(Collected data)
-- Opening Marker --

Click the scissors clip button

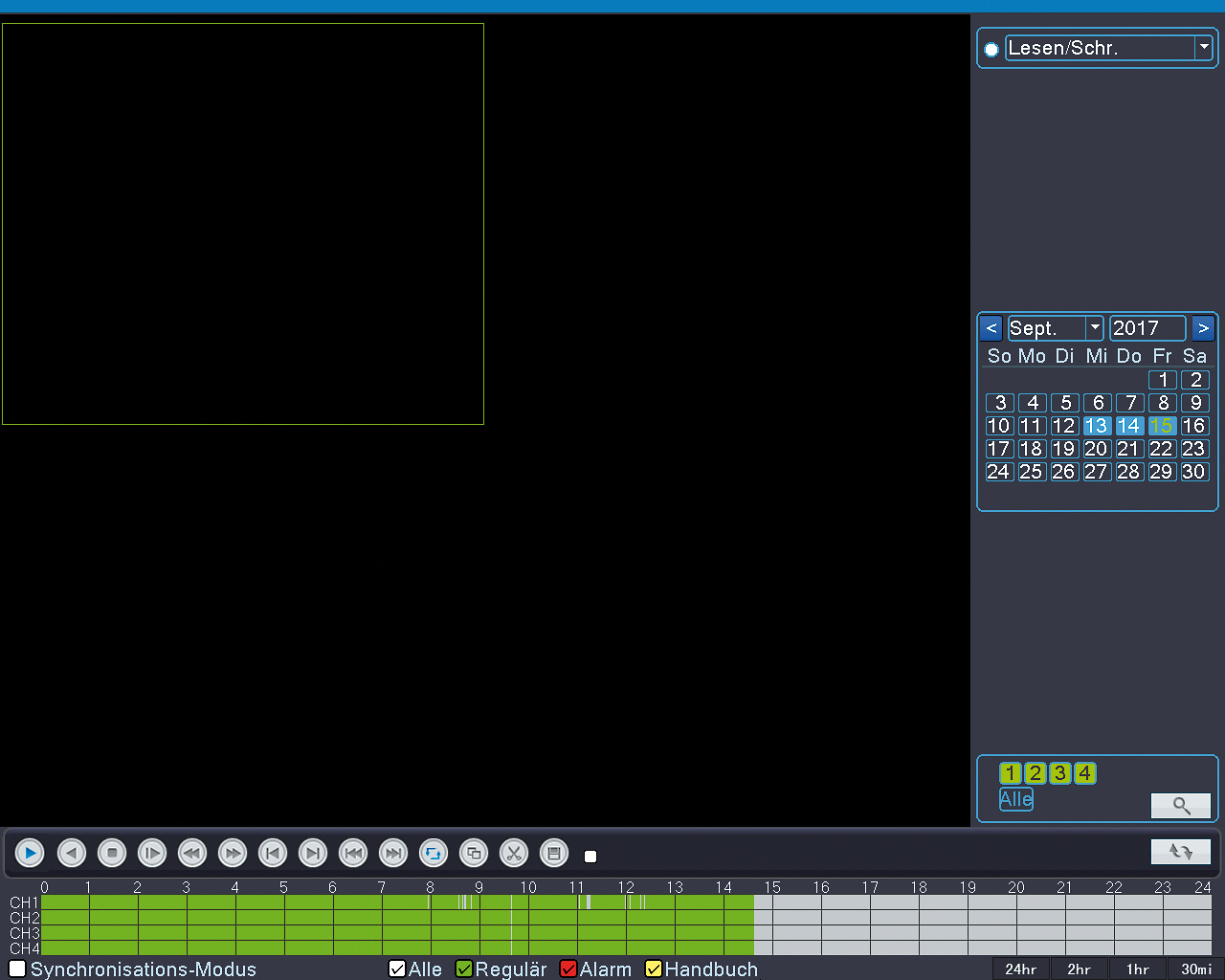tap(514, 853)
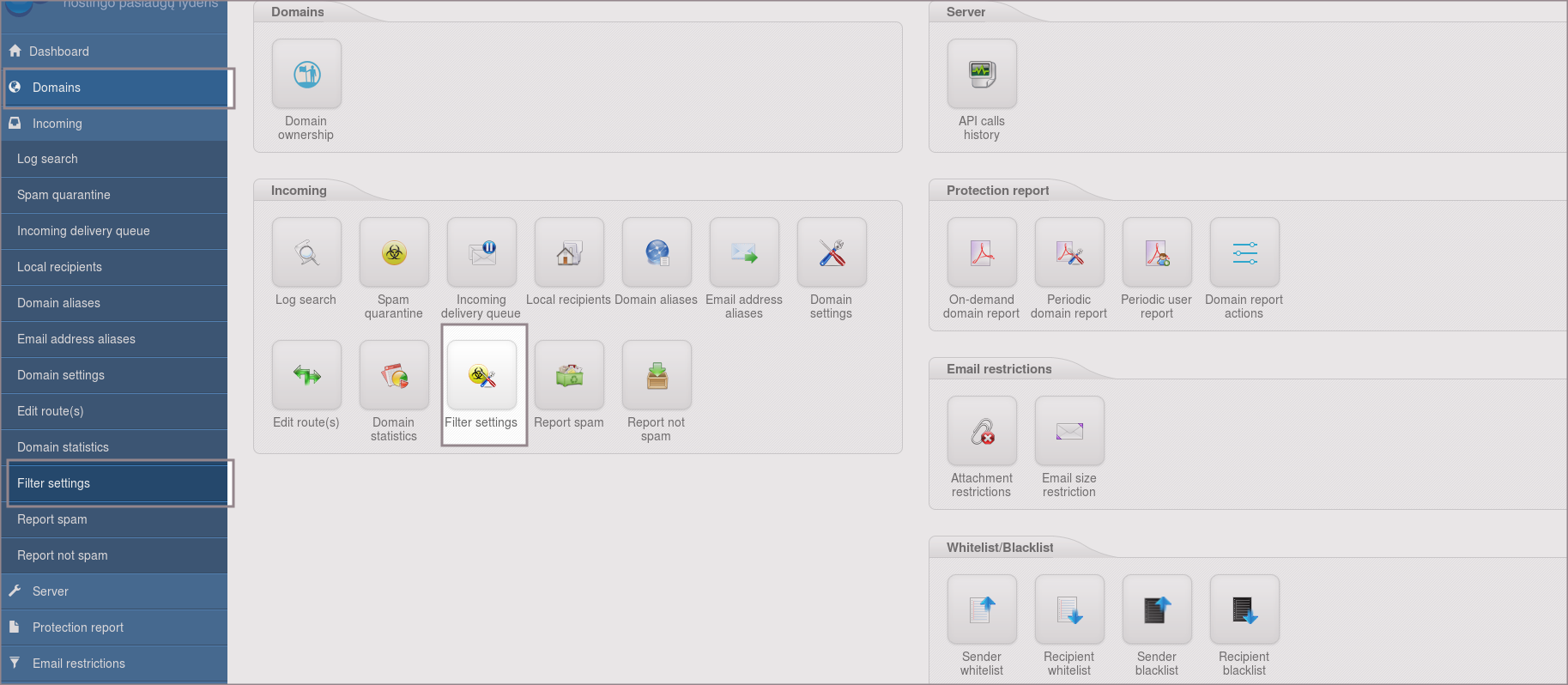Viewport: 1568px width, 685px height.
Task: Select Domains in the sidebar menu
Action: click(x=57, y=88)
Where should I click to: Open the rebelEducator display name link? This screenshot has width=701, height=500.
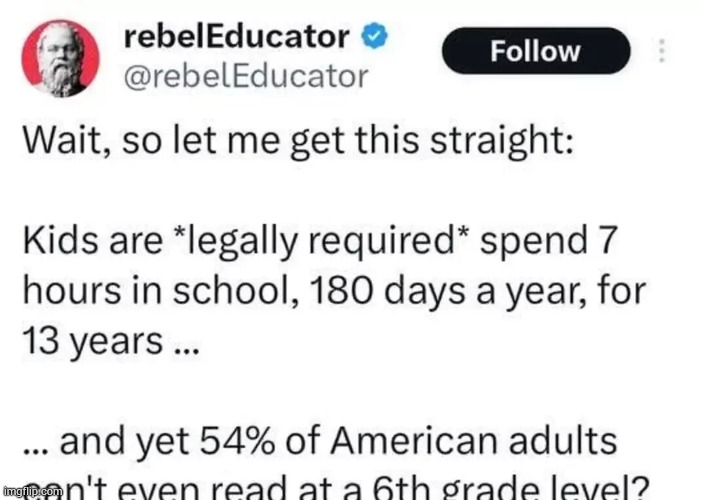[236, 36]
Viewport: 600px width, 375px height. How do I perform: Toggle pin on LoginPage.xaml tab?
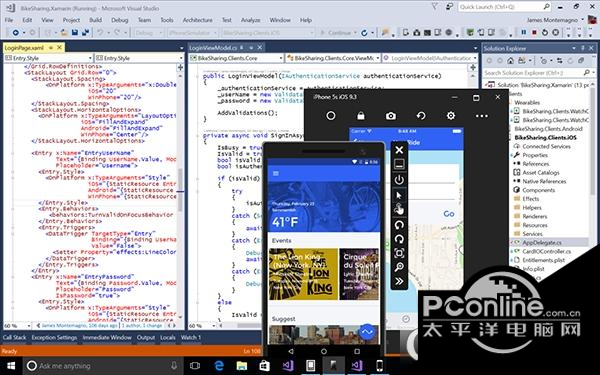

-- Closing Marker --

§ **WHAT TO PRODUCE**: Could you retype the records above exactly, omitting the pictures?

§ **TASK OUTPUT**:
Click the scissors clip button

tap(514, 853)
Viewport: 1568px width, 685px height.
Task: Select Domains in the sidebar menu
Action: click(x=57, y=88)
Where should I click to: Open the rebelEducator display name link? This screenshot has width=701, height=500.
[236, 36]
Viewport: 600px width, 375px height. How do I perform: Toggle pin on LoginPage.xaml tab?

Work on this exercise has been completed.